違法なはずの一夫多妻制が黙認されてきた米ユタ州で、3人の妻を持つ
判事の罷免をめぐり、論争が起きている。同州最高裁は90日以内に判断
を下す。
ソルトレークトリビューン紙によると、同州ヒルデル在住のウォルター・
スティード判事は、トラック運転手だったが、25年前に市議会から任命され、
軽犯罪を裁いてきた。判事は65年に第一の妻と結婚したが、妻の実妹2人
とも事実婚をしており、計32人の子どもがいるという。
複数婚に反対する団体から情報を受けた州裁判官審査委員会は2年間の
調査の末、「判事の行為は司法に対する信頼を揺るがす」として罷免勧告を
出した。

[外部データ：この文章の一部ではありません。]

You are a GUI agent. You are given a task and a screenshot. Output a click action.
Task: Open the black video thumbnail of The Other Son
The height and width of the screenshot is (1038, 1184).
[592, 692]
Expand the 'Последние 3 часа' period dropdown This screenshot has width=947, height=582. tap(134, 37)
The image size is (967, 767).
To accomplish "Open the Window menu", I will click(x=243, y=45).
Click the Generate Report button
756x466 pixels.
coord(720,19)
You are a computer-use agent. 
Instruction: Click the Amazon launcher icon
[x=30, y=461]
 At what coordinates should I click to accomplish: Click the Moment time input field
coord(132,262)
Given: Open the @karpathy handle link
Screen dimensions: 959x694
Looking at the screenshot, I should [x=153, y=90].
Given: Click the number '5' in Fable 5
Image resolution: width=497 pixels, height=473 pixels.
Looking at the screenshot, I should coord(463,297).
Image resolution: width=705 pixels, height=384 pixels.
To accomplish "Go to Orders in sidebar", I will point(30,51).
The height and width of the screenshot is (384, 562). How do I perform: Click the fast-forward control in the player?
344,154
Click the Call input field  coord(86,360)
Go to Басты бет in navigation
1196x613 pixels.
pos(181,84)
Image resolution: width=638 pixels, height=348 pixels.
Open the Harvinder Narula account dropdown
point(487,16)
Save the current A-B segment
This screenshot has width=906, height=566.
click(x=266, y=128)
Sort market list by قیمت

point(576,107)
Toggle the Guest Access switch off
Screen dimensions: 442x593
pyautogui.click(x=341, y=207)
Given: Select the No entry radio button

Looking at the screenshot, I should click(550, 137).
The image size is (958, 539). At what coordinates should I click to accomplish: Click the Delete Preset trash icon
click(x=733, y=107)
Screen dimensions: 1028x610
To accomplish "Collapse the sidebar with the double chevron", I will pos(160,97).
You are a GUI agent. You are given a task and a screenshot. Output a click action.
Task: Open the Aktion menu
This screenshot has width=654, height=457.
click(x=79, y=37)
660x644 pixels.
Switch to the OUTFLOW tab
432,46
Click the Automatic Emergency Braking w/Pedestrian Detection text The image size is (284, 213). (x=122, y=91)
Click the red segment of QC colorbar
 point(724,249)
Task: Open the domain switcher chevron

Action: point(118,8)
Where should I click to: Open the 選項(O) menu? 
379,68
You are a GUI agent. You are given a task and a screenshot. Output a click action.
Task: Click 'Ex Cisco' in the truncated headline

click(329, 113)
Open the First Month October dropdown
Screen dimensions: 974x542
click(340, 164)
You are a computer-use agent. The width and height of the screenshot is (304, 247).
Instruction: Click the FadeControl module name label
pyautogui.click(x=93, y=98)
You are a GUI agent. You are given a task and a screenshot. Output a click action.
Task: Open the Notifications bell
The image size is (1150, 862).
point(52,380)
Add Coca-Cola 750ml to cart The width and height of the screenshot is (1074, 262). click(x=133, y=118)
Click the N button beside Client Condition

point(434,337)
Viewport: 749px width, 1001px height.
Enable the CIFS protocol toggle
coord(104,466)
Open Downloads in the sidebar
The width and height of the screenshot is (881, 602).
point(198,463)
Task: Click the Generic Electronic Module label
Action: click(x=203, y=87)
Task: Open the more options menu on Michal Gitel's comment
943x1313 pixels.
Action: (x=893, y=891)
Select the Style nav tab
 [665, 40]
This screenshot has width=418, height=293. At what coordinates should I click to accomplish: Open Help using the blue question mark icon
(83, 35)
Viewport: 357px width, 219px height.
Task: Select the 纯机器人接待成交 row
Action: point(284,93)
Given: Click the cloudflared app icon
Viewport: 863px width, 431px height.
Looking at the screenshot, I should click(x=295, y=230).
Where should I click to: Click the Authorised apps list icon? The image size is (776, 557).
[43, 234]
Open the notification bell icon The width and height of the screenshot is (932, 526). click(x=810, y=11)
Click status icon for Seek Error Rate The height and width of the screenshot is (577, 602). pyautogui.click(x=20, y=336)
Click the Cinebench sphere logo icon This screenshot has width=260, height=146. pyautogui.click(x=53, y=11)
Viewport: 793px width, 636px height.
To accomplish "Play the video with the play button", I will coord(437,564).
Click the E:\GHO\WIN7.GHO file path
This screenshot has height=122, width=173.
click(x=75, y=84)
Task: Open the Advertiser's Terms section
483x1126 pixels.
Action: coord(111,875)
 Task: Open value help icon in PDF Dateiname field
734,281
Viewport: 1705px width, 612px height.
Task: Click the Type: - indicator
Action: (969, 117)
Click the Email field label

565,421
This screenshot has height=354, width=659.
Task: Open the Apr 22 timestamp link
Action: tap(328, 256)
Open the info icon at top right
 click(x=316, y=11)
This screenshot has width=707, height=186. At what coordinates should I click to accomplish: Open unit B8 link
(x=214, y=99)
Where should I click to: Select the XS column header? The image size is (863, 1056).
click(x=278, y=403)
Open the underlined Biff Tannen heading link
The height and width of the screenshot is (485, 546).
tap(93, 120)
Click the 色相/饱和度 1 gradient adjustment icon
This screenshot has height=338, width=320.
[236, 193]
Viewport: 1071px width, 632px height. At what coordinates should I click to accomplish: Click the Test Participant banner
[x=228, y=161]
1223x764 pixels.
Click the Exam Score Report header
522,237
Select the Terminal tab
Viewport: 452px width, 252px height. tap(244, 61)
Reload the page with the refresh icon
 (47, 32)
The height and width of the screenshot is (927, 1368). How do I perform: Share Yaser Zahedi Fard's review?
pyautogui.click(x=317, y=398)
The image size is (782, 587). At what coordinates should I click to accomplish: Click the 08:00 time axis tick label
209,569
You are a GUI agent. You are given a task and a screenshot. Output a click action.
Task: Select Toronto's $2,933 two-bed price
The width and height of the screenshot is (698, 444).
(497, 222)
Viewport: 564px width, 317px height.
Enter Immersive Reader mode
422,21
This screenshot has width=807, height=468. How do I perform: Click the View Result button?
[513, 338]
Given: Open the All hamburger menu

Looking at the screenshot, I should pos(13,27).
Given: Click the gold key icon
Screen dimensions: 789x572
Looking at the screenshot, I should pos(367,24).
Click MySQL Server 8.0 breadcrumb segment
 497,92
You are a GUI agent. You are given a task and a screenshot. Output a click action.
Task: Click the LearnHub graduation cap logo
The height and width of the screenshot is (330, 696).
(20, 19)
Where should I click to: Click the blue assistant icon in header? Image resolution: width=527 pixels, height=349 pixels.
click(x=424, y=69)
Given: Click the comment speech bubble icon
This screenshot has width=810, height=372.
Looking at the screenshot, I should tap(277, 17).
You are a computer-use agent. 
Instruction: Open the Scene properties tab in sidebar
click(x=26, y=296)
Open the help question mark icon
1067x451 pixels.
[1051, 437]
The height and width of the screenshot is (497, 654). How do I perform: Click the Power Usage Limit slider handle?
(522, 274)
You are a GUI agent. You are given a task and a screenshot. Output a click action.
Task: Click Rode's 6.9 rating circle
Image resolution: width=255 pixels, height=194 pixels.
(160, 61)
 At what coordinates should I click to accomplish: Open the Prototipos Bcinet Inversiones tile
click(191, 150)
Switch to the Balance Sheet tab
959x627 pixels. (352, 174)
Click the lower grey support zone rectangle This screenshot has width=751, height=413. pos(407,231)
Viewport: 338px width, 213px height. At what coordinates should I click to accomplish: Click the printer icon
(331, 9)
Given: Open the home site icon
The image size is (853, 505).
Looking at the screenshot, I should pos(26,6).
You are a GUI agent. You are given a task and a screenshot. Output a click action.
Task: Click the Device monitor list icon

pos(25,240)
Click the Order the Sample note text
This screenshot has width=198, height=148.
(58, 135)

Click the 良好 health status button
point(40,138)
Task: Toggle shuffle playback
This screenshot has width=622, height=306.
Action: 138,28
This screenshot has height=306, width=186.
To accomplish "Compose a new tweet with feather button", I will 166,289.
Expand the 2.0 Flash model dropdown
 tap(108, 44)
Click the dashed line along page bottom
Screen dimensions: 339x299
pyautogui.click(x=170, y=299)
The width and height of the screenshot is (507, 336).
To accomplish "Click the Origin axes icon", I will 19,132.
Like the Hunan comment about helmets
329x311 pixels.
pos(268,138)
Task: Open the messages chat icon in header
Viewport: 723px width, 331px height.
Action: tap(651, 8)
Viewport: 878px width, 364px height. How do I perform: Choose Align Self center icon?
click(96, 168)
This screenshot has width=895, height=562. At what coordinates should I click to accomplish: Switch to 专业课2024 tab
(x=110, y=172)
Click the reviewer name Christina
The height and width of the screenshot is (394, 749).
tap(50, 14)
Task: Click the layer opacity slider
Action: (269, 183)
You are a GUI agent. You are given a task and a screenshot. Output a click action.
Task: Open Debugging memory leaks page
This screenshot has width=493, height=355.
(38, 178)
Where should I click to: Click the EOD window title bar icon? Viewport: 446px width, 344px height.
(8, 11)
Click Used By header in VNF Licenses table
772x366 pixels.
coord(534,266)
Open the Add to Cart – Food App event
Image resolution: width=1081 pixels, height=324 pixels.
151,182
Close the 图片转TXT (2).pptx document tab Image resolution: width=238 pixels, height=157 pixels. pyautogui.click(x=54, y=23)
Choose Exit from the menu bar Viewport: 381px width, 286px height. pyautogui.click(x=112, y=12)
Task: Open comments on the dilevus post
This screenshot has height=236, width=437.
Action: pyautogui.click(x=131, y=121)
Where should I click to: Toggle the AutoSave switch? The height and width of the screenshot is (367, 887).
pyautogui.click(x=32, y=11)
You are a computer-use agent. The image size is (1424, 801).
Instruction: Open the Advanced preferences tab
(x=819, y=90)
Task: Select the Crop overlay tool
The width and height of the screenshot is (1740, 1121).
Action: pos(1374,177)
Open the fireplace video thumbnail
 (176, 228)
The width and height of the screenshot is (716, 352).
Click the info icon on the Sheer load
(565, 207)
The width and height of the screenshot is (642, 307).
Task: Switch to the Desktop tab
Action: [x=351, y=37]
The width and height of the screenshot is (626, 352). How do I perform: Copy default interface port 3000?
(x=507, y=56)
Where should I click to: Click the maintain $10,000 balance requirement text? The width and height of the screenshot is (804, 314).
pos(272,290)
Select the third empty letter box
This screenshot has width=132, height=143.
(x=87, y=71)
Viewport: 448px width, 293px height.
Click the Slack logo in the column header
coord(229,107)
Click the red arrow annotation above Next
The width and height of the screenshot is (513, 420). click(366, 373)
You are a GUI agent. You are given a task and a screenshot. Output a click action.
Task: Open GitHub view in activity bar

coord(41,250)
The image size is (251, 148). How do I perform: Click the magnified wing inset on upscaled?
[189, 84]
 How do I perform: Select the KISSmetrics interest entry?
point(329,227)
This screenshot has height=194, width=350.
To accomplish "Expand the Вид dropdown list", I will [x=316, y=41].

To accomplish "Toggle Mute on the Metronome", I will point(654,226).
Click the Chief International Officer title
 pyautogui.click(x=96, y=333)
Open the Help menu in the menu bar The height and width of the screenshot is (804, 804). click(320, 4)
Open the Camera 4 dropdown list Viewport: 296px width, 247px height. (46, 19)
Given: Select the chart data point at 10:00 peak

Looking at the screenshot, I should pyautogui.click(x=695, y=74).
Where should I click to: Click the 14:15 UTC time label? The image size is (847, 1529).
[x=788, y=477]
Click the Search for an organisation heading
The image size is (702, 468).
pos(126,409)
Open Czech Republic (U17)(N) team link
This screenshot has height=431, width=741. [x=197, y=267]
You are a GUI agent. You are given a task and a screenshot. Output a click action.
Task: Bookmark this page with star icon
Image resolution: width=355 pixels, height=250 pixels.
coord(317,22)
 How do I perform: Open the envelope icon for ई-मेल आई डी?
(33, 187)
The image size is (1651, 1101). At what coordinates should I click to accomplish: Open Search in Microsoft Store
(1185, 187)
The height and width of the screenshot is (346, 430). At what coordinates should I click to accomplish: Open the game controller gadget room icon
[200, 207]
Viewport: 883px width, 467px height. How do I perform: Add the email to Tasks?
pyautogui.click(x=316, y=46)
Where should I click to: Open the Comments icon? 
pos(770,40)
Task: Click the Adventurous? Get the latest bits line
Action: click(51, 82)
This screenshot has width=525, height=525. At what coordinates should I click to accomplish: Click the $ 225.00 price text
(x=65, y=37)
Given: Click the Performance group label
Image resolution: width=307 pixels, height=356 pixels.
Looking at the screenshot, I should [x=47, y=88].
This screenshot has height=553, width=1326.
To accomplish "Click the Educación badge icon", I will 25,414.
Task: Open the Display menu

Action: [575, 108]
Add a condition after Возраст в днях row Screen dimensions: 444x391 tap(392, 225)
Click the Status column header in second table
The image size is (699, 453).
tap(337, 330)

一方、判事は「一夫一妻制といいつつ、実際は複数の相手と関係
するのと、複数婚で実際に複数婚を守るのと、どっちが悪い」などと反論。
複数婚は帰属するコミュニティーでは伝統的に認められており、宗教や生活様式
の違いは一般法に対する判事としての判断に影響しないと主張している。
ユタ州ヒルデルと隣接するアリゾナ州コロラドシティーは米国最大の複数婚の
コミュニティー。モルモン教(本部ソルトレークシティー)は1890年に
一夫多妻制を廃止したが、この風習を捨てない一派が同地区に移住している。